Budleigh residents to have say on Otter restoration project
PUBLISHED: 14:12 30 May 2017
Budleigh residents will have a chance to have their say on controversial plans which could see the reintroduction of tidal flooding to the River Otter.
The Lower Otter Restoration Project (LORP) has been investigating ways to relieve the pressure on 200-year-old sea defences at the mouth of the river.
Historically, areas surrounding the river have been prone to flooding, including Budleigh Salterton Cricket Club and South Farm Road.
While details of the options are yet to be released, it is believed that one of them involves the reintroduction of tidal flooding, meaning that land surrounding the lower end of the estuary would be reclaimed by the river.
This would force the relocation of the cricket club and see the creation of a new raised footpath in South Farm Road.
Project partners, Clinton Devon Estates, Pebblebed Heaths Conservation Trust and the Environment Agency, are holding a consultation event at Temple Methodist Church, in Fore Street, on Wednesday, July 5, where residents will have the chance to have their say.
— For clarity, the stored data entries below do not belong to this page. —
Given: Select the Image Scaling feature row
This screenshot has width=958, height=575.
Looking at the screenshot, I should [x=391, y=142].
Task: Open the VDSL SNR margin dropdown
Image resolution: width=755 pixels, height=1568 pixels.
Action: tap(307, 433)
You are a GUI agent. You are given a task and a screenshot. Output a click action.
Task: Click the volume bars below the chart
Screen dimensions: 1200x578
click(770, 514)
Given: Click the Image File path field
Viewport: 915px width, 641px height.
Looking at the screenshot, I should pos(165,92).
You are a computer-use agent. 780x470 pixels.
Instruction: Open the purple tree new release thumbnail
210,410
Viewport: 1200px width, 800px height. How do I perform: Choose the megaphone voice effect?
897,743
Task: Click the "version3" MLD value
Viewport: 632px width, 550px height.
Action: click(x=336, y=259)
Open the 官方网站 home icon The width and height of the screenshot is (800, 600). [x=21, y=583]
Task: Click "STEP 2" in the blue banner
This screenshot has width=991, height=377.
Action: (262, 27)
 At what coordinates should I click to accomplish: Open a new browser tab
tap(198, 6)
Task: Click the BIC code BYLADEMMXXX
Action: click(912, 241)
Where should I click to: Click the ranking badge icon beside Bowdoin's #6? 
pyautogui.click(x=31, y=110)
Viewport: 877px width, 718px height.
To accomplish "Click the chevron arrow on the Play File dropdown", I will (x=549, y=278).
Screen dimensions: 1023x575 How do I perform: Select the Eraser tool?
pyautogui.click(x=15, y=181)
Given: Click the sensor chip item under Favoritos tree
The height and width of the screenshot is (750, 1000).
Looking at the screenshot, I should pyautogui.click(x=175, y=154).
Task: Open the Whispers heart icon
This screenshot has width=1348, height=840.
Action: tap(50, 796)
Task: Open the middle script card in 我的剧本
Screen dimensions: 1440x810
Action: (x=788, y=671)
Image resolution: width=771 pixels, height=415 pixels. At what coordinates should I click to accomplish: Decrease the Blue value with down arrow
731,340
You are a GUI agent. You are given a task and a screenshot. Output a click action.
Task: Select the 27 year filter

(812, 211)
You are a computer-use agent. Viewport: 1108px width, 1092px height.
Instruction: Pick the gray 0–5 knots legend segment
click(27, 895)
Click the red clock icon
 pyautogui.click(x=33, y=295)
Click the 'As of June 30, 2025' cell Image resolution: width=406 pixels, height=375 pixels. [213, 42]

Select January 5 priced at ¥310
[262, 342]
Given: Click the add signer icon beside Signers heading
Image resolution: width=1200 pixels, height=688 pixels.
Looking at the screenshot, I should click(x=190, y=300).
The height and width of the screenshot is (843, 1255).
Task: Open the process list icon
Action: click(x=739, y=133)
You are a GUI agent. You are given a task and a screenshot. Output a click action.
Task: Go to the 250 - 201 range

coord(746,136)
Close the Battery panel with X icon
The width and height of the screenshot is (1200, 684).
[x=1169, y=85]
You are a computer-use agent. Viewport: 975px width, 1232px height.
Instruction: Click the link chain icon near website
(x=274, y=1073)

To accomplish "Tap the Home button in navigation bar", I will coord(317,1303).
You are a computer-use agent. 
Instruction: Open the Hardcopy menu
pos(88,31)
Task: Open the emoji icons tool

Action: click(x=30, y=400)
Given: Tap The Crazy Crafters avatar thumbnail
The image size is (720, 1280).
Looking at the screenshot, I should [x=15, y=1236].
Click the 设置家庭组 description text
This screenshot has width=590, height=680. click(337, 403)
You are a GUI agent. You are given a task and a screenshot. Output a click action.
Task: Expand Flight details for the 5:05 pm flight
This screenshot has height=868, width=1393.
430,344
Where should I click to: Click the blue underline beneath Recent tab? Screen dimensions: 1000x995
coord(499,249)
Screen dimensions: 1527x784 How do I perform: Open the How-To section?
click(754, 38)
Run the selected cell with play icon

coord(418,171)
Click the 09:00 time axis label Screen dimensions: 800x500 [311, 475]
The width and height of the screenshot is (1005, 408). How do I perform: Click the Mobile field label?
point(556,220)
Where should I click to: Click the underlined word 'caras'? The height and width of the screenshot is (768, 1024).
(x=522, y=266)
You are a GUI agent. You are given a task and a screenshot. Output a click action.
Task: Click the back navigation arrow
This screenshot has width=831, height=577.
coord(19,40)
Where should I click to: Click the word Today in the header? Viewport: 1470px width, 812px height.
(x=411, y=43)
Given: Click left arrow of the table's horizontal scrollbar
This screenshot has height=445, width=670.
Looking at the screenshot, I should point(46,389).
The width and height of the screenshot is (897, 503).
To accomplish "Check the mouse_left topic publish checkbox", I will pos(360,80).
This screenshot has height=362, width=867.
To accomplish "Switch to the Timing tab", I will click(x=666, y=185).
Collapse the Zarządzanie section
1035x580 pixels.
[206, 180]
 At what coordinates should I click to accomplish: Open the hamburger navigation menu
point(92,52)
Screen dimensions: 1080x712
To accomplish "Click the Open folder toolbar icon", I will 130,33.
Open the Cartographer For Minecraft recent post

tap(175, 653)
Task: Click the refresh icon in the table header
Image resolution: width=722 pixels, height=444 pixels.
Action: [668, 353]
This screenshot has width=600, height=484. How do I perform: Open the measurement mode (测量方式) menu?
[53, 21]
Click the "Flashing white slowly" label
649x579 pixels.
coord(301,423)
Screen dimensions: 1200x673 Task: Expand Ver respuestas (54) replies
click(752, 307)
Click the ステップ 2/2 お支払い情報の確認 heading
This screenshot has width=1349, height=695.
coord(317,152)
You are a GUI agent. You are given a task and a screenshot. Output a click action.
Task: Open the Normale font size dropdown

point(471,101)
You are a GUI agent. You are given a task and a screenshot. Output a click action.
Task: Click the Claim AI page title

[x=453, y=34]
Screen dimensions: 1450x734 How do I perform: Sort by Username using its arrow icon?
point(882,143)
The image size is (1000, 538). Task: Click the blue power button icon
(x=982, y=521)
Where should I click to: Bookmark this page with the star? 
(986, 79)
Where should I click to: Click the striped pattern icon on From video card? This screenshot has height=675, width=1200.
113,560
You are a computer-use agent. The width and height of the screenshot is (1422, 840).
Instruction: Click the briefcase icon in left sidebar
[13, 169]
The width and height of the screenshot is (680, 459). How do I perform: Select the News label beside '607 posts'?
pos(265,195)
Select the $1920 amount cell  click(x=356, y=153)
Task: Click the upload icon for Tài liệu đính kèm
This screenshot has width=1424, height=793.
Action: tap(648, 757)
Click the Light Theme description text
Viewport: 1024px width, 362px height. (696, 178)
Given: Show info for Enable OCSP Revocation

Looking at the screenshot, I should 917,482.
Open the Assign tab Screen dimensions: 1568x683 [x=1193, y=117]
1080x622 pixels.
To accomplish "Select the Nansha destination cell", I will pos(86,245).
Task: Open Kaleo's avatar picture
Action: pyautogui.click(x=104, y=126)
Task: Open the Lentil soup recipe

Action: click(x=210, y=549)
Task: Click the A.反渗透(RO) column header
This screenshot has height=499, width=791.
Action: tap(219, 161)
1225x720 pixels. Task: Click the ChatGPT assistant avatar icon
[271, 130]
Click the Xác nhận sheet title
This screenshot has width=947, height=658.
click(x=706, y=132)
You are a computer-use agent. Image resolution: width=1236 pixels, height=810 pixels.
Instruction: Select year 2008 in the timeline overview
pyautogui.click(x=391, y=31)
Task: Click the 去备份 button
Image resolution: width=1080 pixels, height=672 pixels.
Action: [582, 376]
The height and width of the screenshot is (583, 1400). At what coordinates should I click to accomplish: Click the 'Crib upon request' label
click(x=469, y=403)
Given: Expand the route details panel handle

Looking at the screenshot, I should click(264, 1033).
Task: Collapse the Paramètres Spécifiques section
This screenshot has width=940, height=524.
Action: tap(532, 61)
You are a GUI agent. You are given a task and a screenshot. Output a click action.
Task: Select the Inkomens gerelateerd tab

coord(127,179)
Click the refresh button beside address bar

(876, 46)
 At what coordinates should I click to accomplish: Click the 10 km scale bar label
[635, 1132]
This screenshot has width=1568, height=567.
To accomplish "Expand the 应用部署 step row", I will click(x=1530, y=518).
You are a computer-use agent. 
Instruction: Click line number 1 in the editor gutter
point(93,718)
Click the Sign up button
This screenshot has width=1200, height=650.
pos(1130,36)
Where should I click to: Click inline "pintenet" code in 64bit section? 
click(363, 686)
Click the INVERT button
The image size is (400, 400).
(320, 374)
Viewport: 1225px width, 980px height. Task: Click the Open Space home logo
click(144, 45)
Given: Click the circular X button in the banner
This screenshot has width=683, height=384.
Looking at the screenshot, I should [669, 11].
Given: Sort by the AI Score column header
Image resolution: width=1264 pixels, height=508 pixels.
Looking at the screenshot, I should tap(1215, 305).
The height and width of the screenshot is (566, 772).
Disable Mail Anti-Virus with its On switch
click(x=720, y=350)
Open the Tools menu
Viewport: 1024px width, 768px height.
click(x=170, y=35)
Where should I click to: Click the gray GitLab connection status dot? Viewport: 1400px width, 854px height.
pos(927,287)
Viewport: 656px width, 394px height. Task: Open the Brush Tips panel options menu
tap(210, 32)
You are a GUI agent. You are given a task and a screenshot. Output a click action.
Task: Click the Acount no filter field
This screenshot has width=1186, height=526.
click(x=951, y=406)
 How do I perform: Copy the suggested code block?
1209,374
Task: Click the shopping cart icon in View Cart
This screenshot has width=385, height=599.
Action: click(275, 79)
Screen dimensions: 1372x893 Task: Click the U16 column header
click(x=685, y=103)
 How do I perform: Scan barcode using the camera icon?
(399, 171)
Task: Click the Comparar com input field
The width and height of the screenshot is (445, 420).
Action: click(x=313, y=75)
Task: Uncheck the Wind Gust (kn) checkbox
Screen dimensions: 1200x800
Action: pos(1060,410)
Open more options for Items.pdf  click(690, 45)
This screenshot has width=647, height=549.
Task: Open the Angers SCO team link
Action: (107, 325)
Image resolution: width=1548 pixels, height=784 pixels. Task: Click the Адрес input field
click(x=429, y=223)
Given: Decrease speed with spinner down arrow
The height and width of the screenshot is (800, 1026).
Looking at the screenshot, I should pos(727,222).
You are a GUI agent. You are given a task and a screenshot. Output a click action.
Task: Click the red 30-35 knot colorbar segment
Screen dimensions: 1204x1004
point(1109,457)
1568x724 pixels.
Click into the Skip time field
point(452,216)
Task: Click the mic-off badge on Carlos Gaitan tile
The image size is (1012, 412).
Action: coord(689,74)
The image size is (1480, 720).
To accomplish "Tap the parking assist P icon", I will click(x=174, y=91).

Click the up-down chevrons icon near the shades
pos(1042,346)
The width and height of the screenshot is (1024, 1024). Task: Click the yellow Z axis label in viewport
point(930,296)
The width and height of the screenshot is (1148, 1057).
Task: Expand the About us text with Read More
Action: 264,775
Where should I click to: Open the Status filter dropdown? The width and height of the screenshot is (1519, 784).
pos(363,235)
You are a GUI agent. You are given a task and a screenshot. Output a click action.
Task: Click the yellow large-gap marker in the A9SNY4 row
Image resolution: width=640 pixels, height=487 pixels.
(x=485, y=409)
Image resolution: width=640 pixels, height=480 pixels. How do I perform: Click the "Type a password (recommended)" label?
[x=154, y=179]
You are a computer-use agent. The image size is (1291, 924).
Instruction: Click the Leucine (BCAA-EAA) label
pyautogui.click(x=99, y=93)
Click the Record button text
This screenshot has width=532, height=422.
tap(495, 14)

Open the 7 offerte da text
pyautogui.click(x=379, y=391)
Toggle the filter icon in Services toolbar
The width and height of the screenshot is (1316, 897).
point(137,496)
Dr Sam Bridgewater, Clinton Devon Estates’ head of wildlife and conservation, said: “We want to work with nature, rather than against it, in the face of continuing climate change which is resulting in rising sea levels and increased erosion.
“If we do nothing, there is a danger public footpaths will be lost, and there will be continued flooding of the road near South Farm and the cricket club.
“Now that we have produced four options which we believe may help us achieve our objectives, we want to discuss them directly with local people to see what they think.”
During this phase of the project, LORP is seeking funding for the potential relocation of the cricket club, which sits on the banks of the river.
The next phase would involve seeking planning approval.
Full details of the four options will be available at the consultation event between noon and 7pm.
The material from the exhibition will also be available online the following day, and feedback can be given on the day or via the website www.lowerotterrestorationproject.co.uk, where people can also find out more about the background to the project.